● **EXTRACT TO READ**:
________________________________________
Chronic anger may have roots in early childhood experiences. In classical psychoanalysis, the id, the primitive, inborn self, is the source of aggressiveness. The superego, the moral self, comes into being as a result of socializing experiences. The moral self may not develop adequately because of ineffective parenting. In such a case, the id has too much influence on the adult personality and expresses itself too readily. Thus, the individual who manifests chronic anger is sometimes seen in psychoanalysis as a case of arrested emotional development. This is evidenced in familiar commonsense statements such as “He’s just a big baby” or “I wish she’d grow up” or “She’s just a brat”.
The psychoanalyst Karen Horney theorized that victims of chronic anger may not have had their emotional needs met in infancy and toddlerhood. This led them to suffer from an underlying condition called basic anxiety, the unverbalized impression that the world is unsafe and threatening. One way an adult can defend against basic anxiety is by repressing it and converting it to anger. Threats are anticipated and dealt with while they are still far away on the psychological horizon. Thus, Horney looks on much chronic anger as a defense against emotional insecurity.
Longitudinal studies by developmental psychologists on traits of temperament suggest that these traits are to some extent inborn and relatively stable. Some children are more aggressive than others, and this is just their basic disposition. Although this is not an explanation of chronic anger, such a trait of temperament, if present, may interact with other causes and amplify chronic anger.
If a child grows up in a family that allows itself frequent irrational outbursts of anger, thenobservational learning can play a role in a tendency toward chronic anger. The adult may be imitating the behaviour of parents or older siblings. The individual was given tacit permission as a child to express aggressive impulses without sufficient restraint.
It is possible that the angry adult was a verbal or physical bully as a child or adolescent. Such behaviour often intimidates others and may bring short-term psychological payoffs. If so, the behaviour is reinforced and tends to become a trait of personality.
________________________________________
● **GIVEN DATA**:

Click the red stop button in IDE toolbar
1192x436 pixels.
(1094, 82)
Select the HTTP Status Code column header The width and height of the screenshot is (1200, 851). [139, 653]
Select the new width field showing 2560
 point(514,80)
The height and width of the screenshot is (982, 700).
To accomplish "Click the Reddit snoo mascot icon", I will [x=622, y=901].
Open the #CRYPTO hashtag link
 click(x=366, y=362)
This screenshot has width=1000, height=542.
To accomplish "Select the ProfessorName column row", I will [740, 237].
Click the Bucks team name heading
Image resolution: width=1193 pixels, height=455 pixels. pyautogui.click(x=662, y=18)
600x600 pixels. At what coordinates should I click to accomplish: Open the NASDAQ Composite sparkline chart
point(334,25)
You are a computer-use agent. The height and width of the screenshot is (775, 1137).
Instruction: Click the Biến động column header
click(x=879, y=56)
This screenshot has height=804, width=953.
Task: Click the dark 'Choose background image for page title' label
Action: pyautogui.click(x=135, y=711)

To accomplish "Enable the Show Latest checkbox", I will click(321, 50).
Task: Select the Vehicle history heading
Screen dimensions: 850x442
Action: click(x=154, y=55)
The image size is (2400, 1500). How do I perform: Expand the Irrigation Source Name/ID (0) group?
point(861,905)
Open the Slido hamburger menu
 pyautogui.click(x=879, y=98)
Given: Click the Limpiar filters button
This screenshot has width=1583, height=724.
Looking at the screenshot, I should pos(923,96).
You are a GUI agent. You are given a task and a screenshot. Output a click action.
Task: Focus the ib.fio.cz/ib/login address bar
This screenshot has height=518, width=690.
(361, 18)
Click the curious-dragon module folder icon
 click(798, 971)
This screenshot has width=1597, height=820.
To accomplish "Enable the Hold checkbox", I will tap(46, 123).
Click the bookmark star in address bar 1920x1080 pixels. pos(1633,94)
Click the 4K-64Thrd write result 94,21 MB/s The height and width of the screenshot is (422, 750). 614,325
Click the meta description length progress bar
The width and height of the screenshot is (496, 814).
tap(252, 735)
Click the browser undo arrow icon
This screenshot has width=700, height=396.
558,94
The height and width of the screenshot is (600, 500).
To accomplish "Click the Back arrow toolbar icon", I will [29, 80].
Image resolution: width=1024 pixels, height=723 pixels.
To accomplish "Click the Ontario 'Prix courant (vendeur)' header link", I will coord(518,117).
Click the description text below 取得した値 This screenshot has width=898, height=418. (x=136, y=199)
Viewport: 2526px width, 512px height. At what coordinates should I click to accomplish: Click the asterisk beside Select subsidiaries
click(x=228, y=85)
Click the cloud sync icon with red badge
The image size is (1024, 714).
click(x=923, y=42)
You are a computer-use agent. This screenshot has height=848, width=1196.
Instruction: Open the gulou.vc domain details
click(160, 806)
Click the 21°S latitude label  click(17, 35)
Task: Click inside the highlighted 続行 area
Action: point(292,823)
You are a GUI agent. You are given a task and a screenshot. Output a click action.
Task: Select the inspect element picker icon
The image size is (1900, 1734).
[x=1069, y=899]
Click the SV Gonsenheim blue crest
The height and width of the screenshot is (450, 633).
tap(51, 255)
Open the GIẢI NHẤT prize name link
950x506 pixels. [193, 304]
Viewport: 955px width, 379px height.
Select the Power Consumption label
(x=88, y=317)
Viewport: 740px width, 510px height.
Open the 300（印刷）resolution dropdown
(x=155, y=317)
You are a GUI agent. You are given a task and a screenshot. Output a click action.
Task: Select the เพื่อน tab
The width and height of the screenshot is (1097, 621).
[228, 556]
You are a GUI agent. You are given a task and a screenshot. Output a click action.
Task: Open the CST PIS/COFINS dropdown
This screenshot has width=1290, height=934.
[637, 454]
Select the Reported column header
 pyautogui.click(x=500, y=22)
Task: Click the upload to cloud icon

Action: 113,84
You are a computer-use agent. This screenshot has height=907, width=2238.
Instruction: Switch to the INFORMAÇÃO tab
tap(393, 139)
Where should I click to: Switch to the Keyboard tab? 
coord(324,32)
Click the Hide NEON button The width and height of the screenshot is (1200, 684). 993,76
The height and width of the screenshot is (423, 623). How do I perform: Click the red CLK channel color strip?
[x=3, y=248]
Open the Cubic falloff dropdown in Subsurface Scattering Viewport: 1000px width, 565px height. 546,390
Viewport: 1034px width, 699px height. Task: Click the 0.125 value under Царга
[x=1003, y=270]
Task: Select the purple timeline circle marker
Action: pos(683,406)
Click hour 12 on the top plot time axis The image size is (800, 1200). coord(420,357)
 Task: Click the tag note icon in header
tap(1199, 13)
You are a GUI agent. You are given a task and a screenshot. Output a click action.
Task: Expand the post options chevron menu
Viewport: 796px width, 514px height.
________________________________________
Can you pick up the passage on the early roots of chronic anger after its last sentence and carry it forward?

The aggressive adult may have been a hyperactive child. (Aggressiveness and hyperactivity are often linked in children.) One factor that appears to play an important role in childhood hyperactivity is minimal brain dysfunction (MBD). MBD is not gross damage, nor does it impair basic intelligence. However, it appears to be related to a problem in the brain center that controls arousal. Although it is commonplace to say that hyperactivity is something that will be outgrown in adulthood, it is possible that hyperactive tendencies carry over to some extent in some persons, and in turn, magnify normal anger into chronic anger.
Chronic anger may be aggravated by interpersonal problems. Here is an example. Mabel is married to a man who is a whining, clinging, sorry-for-himself individual. His constant self-indulgent laments leave her feeling frustrated. Mabel has an aggressive temperament. Consequently, it is not much of a wonder that she makes her husband the target of hostile remarks. She is angry, in a constant state of emotional irritation, and she expresses herself accordingly.
A basic way to understand anger is to refer to the frustration-aggression hypothesiss, which states that aggression is a natural response to frustration. Frustration is a state that occurs when the motivated individual is unable to 1. attain a desirable goal or 2. to escape from , or avoid, an unpleasant situation.
If you intensely desire a promotion and it goes to someone else, you will be frustrated and in turn angry. If you feel trapped in an unhappy relationship, again you will be frustrated and in turn , angry. Chronic anger may result when an individual believes, correctly or incorrectly, that life presents a constant stream of frustrating events.
The psychiatrist William Glasser, father of reality therapy, makes the point that anger is, to a large extent, self-induced. It is not only a reaction to a situation, it is a voluntary action. A person creates anger by his or her evaluations and choices, and thus needs to take responsibility for the anger.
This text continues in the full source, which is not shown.